How — and where — should we measure neural canal diameter?

Confession time: I have yet to find a satisfyingly regular and repeatable method for measuring neural canal diameters. A LOT of dinosaurian neural canals are not cylindrical but flare out on either end, like two trumpet bells set back-to-back. You can see a similar thing in this drawing of human vertebrae in mid-sagittal section from Gray’s Anatomy, which Mike and I repurposed as figure 9 in our 2022 vertebral orientation paper:

The most obvious solution would be to simply measure the minimum diameter of the neural canal at its midpoint, but that’s also often fraught with complications, because there may be troughs or fossae opening dorsally or ventrally, which can be so large and anteroposteriorly extensive that there is no point along the whole length of the neural canal at which it is cylindrical — or, if there is, the cylindrical stretch may not correspond to the maximum or minimum diameter, but be somewhere in between.
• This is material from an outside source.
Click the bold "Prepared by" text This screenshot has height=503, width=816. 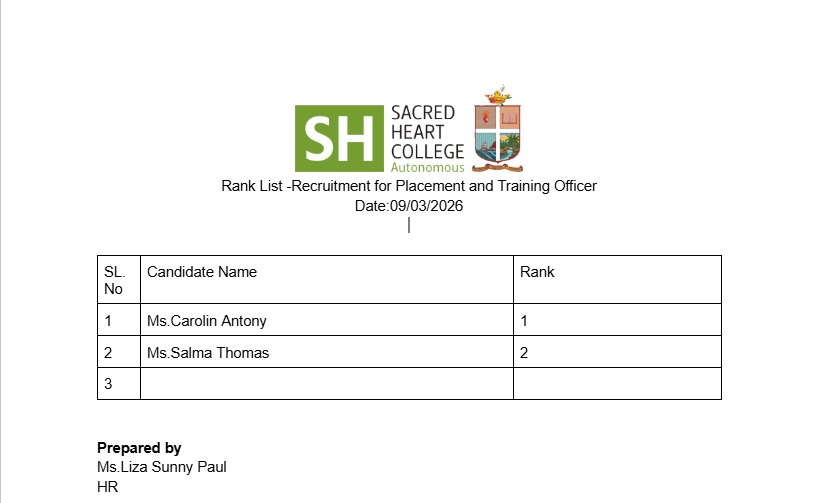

Here’s an example, MWC 9632, an incomplete proximal caudal vertebra of a diplodocid, shown here in posterior view.

The green line on the right-hand photo is my best approximation of the horizontal profile of the right side of the neural canal. It’s a smooth curve from the horizontally-narrowest spot (which is not the vertically narrowest spot — more on that in a sec), furthest in, to the lowermost extension of the centropostzygapophyseal lamina (CPOL), which continues downward as a faint ridge (black arrows). Where along that line is the “entrance” to the neural canal? I can’t think of a non-arbitrary way of deciding. What’s more, the vertebra is bilaterally asymmetric — the same line on the left side would not be a smooth curve, because the left CPOL has a medial bar that is lacking on the right (white arrows). I doubt that asymmetry is a product of taphonomic deformation — although the vertebra is missing a lot of side and top bits, what’s there is in pretty good shape. I see asymmetries like that and worse all the time in mastodon vertebrae that aren’t taphonomically deformed at all, so I think maybe this is just normal for sufficiently large animals.

But wait! It gets worse! Because the vertical profile of the neural canal is totally different, with a reasonably flat ceiling but a very deep trough in the floor of the canal. Note also that the neural arch is shorter than the centrum, so the ceiling is not as long as the floor. If we were forced to choose an anterior and posterior diameter for the canal, where would we measure them? Would they even be orthogonal to the long axis of the canal? (And, er, how do we decide on a single long axis for the canal?)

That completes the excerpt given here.